• Extract
+++

In one of the earliest pictures of my boys, they’re standing on a chair and stirring cookie dough. When your kids are young, like preschool age, let them help you mix and add ingredients to your dishes.
What can a preschooler do?
- measure ingredients
- pour ingredients into the bowl
- stir the mix
- break eggs into a separate bowl (this is important just in case there are eggshells)
- put cookie dough onto the cookie sheet
Get them used to the idea that cooking is a part of life, and get them thinking cooking is fun. If it’s part of their life from a young age, it’s not so intimidating.
Once they’re a bit taller, let them cook for real

Next up, in teaching kids how to cook, let them actually cook and use the stove. Now, for my kids, I started teaching this step at five years old, or once they were tall enough to use the stove safely. This is going to be individual for each kid, and I worked towards this for years.
What can an elementary student do?

+++

• Collected data
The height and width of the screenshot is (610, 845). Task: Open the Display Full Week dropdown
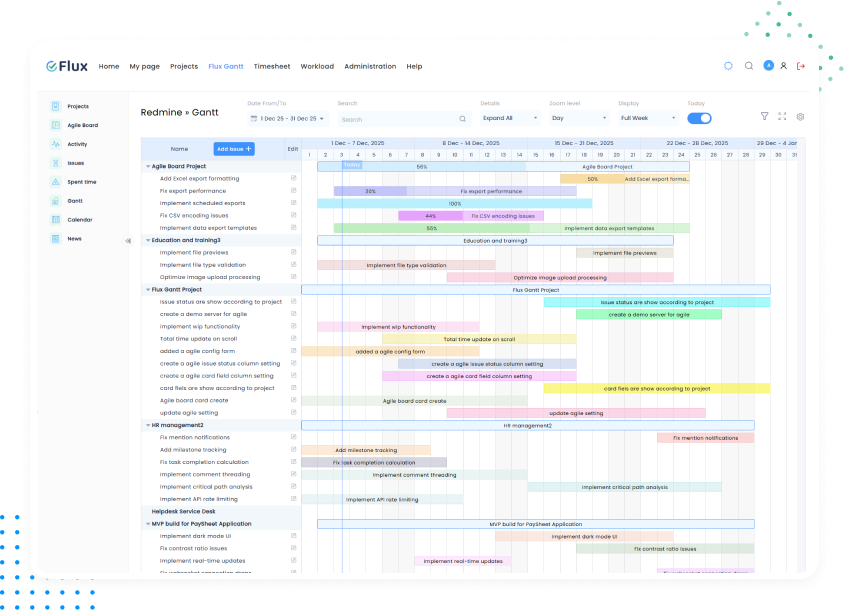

+++

• What you should do
Continue the piece on teaching kids to cook from its last line.

• Task result
- cook scrambled eggs
- cook box meals (Macaroni and Cheese or Ramen)
- add noodles to boiling water (I would drain the noodles at this stage because of size)
- cut with a butter knife
Older elementary students learning to cook can do a bit more
- Cut with a sharp knife
- follow a recipe
- put something in the oven (this was totally dependent on size, and my kids were able to take something out in 5th grade)
- cook meat
Middle School students can cook an entire meal

At the beginning of 7th grade, I started my kids cooking dinner once a week. I would take the child assigned to cook for the week out to lunch, and that child would help me with grocery shopping. For ease of explaining, I’m going to pretend it’s Superman (he’s the one cooking this week, and is also the child who least likes to cook).
We leave for an early lunch and Superman picks out a restaurant to eat at. Sometimes we bring a cookbook, but we often pick out a recipe I’ve cooked before and put up on Pinterest or on the blog. This week he’s chosen to cook baked potato soup.

He looks through the recipe and figures out what we need to add to our grocery list, and helps me plan the menu for the week.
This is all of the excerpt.